Shenyin Shu (沈尹戍 (Shěn Yǐn Shù)) or Shenyin Xu (沈尹戌 (Shěn Yǐn Xū)) (died 506 BC) was a general of the State of Chu during the Spring and Autumn period of ancient China. He was a great-grandson of King Zhuang of Chu.

==Killing of Fei Wuji==
Lüshi Chunqiu, a Chinese classic text compiled around 239 BC, credits Shen Yin Shu with getting rid of the corrupt official Fei Wuji. During the reign of King Ping of Chu, Fei Wuji induced the king to marry the bride of the crown prince Jian. Fearing the revenge of the prince when he became king, Fei persuaded King Ping to kill Prince Jian, his tutor Wu She, and Wu She's sons. Prince Jian managed to escape abroad, and Wu She's second son Wu Zixu also escaped to the state of Wu, but Wu She and his first son Wu Shang were executed. Fei Wuji then framed another official Xi Wan (郤宛) and tricked the prime minister Nang Wa (also known as Zichang) into killing him. Shen Yin Shu, who had risen to the position of Sima (chief commander of the army), pointed out Nang's mistake and persuaded him to execute the hated Fei Wuji.

==Battle of Boju==

Chinese states, 5th century BC

Zuo Zhuan, one of the earliest Chinese works of narrative history compiled in the 4th century BC, gives a detailed account of Shen Yin Shu's words and deeds in the historic Battle of Boju.

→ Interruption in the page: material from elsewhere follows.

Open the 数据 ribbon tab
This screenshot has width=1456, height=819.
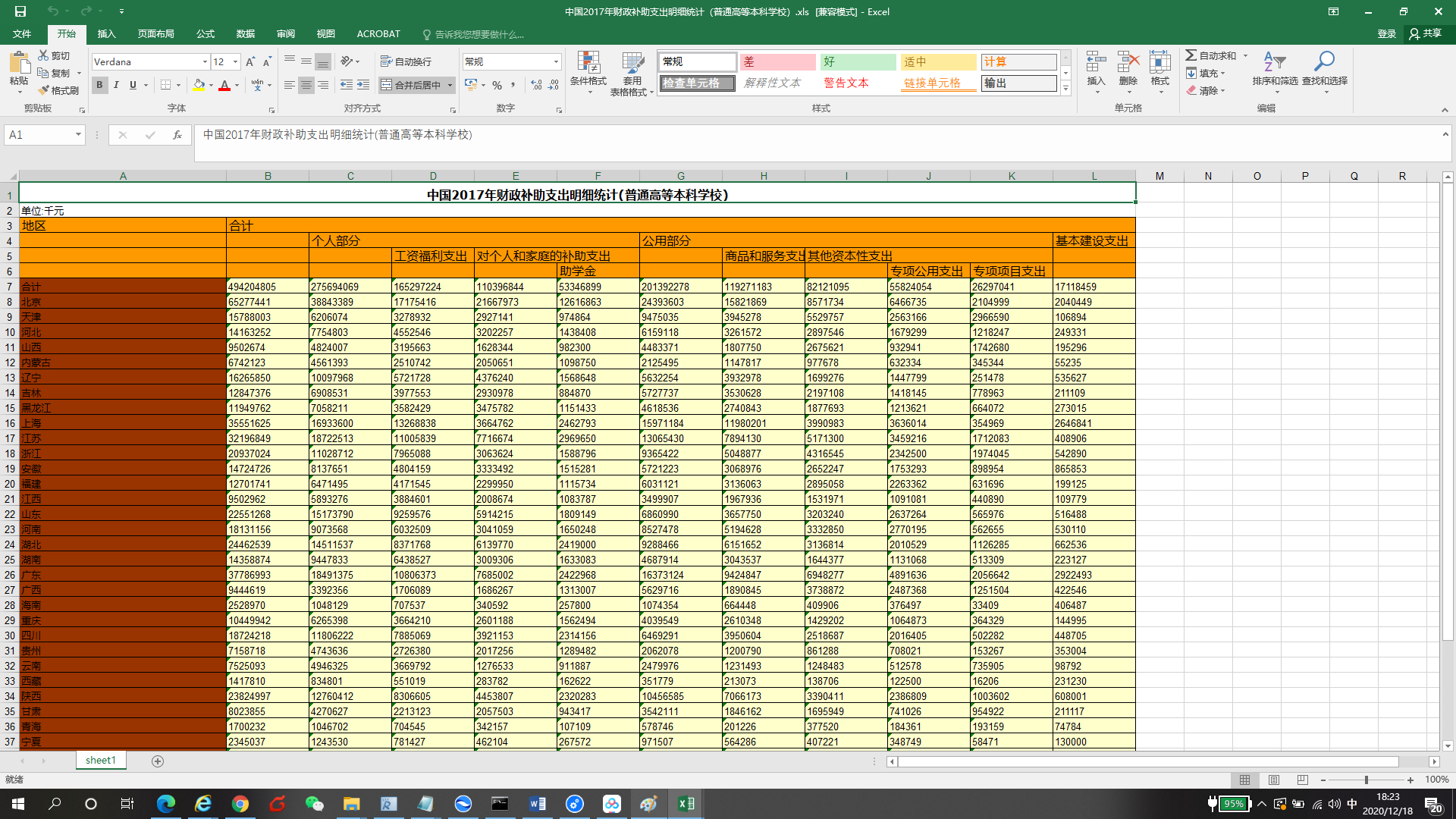[x=245, y=33]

In 506 BC, during the reign of King Zhao of Chu, King Helü of Wu led an army to invade Chu. His army, which was commanded by the military strategist Sun Tzu, author of The Art of War, as well as Wu Zixu, was out to avenge the death of Helü's father and brother. The Wu army sailed up the Huai River and then left their ships and marched to the east bank of the Han River. In response, prime minister Nang Wa (Zichang) and Shen Yin Shu led the Chu army to the west bank of the Han, across the river from the invaders.

Shen Yin Shu devised a plan in which Nang Wa would take up defensive positions with the main army along the Han River, while Shen would go north to Fangcheng on Chu's northern frontier, and lead the troops stationed there to destroy the Wu ships left on the Huai River and block the three passes on the Wu army's return route. Nang Wa would then cross the Han and the two forces would simultaneously attack the Wu army from both the front and the back. Nang accepted the plan, and Shen departed for Fangcheng.

After Shen's departure, however, the historiographer Shi Huang (史皇) said to Nang Wa that the people of Chu hated Nang and loved Shen Yin Shu, and that if he followed Shen's plan then Shen would take all the credit for the victory and Nang would be doomed. Nang had a change of heart and decided to cross the river and attack right away.

The two armies fought three battles between the Xiaobie (southeast of present-day Hanchuan) and Dabie Mountains and the Wu were victorious. Convinced that he could not win, Nang Wa wanted to flee but was dissuaded by Shi Huang. The Wu army then attacked at Boju, routing the Chu army. Shi Huang was killed in the battle and Nang Wa escaped to the state of Zheng. The Wu army then pursued the remaining Chu troops, won five more battles, and captured Ying, the capital of Chu.

Shen Yin Shu had by now returned and defeated the Wu forces at Yongshi River (雍澨, present-day Sima River in Jingshan County), but he was wounded three times in as many battles. Not wanting to be captured alive, he asked officer Wu Goubi to kill him and bring his head home.

Zuo Zhuan also mentions that after the fall of Ying, Shen Yin Shu's wife was taken as prisoner to Wu. One of their sons, Shen Houzang, went to Wu but was unable to bring her back.

==Legacy==
After the war, King Zhao enfeoffed Shen Yin Shu's son Shen Zhuliang with the city of Ye (in present-day Ye County of Henan Province) at the northern frontier of the Chu kingdom. In 478 BC, during the reign of King Hui of Chu, Shen Zhuliang put down the rebellion of Duke of Bai and restored the king's rule. He was awarded the title Ye Gong (Duke of Ye) for his merit, and became the founding ancestor of the Ye surname. Shen Yin Shu is therefore recognized as an original ancestor of both Shen and Ye clans, which are now the 49th and 42nd most common Chinese surnames, respectively.

Although the Battle of Boju is best known today as the greatest victory of Sun Tzu and Wu Zixu, two of the most famous generals in Chinese history, ancient historians portrayed Shen Yin Shu as a capable general and a worthy adversary. His deeds and especially his death have been dramatized in several historical novels.